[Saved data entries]

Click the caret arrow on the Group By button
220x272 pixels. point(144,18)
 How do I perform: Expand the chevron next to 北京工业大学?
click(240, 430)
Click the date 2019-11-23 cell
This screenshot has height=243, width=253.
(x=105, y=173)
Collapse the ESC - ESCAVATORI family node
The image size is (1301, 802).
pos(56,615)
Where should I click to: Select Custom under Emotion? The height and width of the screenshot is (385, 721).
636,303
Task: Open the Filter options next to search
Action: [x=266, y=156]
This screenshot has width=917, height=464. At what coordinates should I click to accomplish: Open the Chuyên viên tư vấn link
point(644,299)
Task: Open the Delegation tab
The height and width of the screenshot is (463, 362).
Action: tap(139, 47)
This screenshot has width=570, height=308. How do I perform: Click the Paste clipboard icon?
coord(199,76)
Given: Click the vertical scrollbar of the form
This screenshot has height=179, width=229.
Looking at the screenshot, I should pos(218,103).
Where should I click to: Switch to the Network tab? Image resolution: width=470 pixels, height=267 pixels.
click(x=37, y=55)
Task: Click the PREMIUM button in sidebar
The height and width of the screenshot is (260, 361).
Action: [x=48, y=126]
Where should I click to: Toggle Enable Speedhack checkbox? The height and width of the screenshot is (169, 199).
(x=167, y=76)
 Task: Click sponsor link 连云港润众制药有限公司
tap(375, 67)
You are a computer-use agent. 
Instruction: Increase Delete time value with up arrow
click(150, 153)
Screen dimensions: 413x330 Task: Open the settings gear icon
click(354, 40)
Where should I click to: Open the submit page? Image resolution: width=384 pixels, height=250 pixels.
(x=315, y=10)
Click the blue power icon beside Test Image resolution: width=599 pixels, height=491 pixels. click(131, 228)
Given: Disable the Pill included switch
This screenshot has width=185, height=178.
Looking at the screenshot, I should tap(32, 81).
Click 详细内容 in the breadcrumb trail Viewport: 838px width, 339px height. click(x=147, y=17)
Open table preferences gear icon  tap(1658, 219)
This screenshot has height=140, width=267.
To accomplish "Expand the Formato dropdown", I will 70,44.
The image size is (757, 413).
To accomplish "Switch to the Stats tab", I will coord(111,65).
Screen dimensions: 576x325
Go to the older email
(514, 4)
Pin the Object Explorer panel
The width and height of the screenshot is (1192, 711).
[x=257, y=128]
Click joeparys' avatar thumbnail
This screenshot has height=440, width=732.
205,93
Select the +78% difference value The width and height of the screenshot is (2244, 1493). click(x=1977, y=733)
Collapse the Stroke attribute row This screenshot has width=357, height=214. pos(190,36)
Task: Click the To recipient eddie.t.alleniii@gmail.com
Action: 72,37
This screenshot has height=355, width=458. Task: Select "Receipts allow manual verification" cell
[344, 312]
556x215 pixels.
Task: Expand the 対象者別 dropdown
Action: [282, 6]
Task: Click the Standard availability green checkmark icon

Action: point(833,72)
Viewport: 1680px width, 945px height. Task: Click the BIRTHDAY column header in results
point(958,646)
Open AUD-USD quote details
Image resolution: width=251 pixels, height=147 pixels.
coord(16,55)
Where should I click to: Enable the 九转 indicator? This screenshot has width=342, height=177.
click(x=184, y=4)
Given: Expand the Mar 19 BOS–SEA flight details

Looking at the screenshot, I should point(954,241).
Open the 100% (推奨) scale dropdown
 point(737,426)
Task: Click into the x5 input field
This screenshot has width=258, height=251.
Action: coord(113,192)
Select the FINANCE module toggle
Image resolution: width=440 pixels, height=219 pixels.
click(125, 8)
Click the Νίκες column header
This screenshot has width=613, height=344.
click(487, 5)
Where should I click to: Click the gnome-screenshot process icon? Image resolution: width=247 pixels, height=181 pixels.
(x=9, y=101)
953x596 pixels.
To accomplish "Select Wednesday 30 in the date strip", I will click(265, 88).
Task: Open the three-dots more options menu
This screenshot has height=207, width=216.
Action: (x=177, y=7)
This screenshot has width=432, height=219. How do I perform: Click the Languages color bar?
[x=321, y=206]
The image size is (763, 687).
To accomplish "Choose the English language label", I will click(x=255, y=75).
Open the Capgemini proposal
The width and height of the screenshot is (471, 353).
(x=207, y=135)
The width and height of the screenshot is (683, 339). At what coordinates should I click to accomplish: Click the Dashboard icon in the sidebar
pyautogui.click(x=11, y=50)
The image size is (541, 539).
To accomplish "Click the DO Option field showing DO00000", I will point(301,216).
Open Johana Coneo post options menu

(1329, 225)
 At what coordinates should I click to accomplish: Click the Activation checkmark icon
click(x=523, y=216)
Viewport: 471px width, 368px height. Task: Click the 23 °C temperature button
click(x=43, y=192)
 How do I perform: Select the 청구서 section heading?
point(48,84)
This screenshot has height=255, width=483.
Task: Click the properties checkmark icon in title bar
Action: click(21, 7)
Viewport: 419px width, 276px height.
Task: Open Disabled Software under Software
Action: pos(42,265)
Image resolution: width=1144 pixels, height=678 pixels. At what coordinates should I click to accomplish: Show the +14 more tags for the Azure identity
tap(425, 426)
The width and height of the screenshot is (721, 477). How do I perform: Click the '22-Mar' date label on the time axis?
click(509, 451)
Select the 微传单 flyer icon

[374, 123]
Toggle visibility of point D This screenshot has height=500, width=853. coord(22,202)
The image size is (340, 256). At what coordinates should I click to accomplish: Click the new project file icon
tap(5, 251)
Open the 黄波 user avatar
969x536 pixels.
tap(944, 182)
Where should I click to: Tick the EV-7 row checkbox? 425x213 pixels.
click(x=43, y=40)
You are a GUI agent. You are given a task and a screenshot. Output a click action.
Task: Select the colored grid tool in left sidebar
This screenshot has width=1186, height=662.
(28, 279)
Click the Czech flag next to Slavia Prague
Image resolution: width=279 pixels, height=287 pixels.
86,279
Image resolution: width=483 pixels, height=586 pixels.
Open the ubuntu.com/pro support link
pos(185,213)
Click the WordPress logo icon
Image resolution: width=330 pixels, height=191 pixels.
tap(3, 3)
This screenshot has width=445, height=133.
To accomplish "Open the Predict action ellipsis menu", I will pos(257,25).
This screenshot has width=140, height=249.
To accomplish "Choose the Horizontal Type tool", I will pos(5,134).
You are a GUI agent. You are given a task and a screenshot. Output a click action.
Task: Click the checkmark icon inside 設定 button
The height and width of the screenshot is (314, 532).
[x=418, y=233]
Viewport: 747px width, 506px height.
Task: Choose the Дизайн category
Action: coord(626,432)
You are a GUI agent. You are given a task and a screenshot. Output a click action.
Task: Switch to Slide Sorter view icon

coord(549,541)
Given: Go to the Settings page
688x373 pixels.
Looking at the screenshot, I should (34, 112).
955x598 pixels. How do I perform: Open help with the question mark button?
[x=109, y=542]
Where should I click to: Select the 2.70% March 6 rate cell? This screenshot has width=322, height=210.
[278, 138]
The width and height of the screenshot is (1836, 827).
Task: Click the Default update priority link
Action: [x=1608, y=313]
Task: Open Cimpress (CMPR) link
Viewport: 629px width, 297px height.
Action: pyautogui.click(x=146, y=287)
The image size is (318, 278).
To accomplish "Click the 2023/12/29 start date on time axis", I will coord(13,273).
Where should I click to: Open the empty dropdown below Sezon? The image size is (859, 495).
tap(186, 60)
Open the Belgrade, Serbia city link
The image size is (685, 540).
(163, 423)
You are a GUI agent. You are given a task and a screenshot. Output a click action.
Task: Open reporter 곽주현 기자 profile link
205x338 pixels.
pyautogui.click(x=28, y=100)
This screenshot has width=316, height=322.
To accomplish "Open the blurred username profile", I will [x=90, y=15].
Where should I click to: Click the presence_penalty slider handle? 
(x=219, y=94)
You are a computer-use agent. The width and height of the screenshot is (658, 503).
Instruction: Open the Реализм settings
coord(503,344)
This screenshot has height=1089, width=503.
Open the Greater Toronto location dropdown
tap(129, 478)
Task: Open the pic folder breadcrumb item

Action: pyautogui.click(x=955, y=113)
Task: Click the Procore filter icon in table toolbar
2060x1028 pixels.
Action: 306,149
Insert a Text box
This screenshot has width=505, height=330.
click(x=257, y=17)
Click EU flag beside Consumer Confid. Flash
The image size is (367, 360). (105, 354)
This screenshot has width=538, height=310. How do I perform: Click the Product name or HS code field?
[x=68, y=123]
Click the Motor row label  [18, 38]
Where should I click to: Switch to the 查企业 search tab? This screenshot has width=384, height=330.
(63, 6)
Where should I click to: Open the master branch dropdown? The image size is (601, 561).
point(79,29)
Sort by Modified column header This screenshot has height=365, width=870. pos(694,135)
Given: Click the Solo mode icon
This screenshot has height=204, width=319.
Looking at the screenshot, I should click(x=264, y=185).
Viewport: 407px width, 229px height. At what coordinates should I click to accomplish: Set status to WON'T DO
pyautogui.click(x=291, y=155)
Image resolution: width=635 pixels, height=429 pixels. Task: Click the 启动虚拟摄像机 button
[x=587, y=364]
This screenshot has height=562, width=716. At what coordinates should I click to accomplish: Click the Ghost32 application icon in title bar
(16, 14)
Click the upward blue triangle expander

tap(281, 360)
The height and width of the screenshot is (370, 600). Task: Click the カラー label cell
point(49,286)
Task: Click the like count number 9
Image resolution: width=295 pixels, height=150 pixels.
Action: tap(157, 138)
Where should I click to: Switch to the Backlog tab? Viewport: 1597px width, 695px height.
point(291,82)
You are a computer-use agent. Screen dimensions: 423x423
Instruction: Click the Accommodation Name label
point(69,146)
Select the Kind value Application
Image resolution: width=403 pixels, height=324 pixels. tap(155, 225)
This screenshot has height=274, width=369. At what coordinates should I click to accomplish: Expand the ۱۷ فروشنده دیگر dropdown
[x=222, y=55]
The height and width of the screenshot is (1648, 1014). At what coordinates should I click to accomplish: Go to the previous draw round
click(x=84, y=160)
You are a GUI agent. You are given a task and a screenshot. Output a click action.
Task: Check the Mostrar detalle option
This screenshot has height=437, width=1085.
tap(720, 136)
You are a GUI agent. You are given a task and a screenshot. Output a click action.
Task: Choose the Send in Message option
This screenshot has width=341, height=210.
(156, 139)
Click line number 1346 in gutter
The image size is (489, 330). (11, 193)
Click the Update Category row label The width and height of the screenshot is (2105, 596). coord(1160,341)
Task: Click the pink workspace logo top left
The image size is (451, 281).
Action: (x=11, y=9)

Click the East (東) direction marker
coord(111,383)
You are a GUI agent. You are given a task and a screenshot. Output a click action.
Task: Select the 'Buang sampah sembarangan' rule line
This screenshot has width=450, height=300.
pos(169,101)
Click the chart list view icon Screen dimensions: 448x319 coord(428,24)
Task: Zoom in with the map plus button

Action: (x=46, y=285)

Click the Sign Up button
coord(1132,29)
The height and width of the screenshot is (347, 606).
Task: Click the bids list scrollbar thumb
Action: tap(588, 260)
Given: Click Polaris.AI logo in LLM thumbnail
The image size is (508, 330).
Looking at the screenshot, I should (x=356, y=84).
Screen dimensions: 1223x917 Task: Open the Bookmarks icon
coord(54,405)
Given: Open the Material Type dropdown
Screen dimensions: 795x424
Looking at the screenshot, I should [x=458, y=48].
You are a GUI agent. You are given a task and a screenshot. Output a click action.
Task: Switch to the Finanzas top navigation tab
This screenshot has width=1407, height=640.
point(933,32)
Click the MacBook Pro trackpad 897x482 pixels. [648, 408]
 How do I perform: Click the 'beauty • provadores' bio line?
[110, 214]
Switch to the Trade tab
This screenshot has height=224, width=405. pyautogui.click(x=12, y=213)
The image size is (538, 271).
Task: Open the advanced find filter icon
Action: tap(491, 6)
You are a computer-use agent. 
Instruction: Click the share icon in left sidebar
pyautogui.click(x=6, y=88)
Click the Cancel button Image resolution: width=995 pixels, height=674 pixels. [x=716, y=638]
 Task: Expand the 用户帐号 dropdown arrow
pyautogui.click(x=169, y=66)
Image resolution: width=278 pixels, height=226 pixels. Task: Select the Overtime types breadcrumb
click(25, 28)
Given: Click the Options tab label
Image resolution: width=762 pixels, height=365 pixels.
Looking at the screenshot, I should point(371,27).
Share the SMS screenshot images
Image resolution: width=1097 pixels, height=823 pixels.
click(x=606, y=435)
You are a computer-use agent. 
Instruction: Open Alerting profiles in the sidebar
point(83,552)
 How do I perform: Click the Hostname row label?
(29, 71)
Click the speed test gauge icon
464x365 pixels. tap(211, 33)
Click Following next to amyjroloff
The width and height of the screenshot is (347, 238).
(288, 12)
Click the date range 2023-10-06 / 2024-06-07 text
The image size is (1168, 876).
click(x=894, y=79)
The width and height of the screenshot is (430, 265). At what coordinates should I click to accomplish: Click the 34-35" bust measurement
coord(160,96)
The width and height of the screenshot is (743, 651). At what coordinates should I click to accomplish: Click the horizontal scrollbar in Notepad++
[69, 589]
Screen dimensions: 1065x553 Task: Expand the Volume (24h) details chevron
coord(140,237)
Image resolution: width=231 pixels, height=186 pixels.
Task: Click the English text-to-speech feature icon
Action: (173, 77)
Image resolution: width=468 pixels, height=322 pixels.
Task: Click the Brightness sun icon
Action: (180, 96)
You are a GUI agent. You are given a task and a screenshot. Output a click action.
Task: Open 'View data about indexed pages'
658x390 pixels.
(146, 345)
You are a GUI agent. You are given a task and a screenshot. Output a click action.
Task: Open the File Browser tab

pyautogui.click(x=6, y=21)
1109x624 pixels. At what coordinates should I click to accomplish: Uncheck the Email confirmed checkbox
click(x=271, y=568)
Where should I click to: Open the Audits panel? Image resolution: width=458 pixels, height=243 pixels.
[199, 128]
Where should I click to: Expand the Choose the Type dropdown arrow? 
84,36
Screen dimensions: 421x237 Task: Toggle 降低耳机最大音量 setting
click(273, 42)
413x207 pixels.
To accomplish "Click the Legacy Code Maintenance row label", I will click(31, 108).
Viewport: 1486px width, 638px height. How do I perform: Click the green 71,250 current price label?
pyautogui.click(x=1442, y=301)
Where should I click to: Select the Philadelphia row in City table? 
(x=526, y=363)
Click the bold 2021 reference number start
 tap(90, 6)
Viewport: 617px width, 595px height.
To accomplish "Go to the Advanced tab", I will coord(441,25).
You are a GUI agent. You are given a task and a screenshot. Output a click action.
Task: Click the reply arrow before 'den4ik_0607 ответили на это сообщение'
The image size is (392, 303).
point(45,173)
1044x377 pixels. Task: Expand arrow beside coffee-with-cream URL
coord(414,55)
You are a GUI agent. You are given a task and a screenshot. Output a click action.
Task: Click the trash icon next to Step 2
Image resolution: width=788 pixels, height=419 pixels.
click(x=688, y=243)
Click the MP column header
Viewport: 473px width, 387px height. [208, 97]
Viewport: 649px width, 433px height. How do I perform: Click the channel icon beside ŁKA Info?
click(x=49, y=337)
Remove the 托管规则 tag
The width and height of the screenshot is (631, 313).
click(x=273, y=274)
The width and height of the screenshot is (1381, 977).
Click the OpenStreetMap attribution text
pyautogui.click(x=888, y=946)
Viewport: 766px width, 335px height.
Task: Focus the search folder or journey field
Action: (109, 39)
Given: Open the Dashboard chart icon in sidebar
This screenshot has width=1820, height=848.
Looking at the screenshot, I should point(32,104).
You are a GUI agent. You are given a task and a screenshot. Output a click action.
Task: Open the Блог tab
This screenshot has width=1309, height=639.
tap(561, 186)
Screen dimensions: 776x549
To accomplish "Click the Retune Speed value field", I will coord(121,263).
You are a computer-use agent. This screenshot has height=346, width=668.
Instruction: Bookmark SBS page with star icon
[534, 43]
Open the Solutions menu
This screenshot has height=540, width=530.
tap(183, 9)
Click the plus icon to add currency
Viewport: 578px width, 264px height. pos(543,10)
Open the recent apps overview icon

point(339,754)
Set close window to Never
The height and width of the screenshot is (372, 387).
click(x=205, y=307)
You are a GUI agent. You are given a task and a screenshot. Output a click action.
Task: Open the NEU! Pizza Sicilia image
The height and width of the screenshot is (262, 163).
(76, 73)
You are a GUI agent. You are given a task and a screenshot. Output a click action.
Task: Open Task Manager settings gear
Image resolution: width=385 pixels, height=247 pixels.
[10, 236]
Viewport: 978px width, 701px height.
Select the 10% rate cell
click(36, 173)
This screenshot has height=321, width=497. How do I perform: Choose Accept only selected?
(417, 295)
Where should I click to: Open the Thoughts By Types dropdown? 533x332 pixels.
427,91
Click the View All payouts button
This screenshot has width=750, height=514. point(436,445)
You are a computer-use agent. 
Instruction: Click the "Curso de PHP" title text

= Exercise instructions =
All that belongs in the answer is the run of lines above from the line containing "The image size is (340, 256)." through the line containing "Click the WordPress logo icon", exactly as written.

= Answer to the problem =
The image size is (340, 256). At what coordinates should I click to accomplish: Click the new project file icon
tap(5, 251)
Open the 黄波 user avatar
969x536 pixels.
tap(944, 182)
Where should I click to: Tick the EV-7 row checkbox? 425x213 pixels.
click(x=43, y=40)
You are a GUI agent. You are given a task and a screenshot. Output a click action.
Task: Select the colored grid tool in left sidebar
This screenshot has width=1186, height=662.
(28, 279)
Click the Czech flag next to Slavia Prague
Image resolution: width=279 pixels, height=287 pixels.
86,279
Image resolution: width=483 pixels, height=586 pixels.
Open the ubuntu.com/pro support link
pos(185,213)
Click the WordPress logo icon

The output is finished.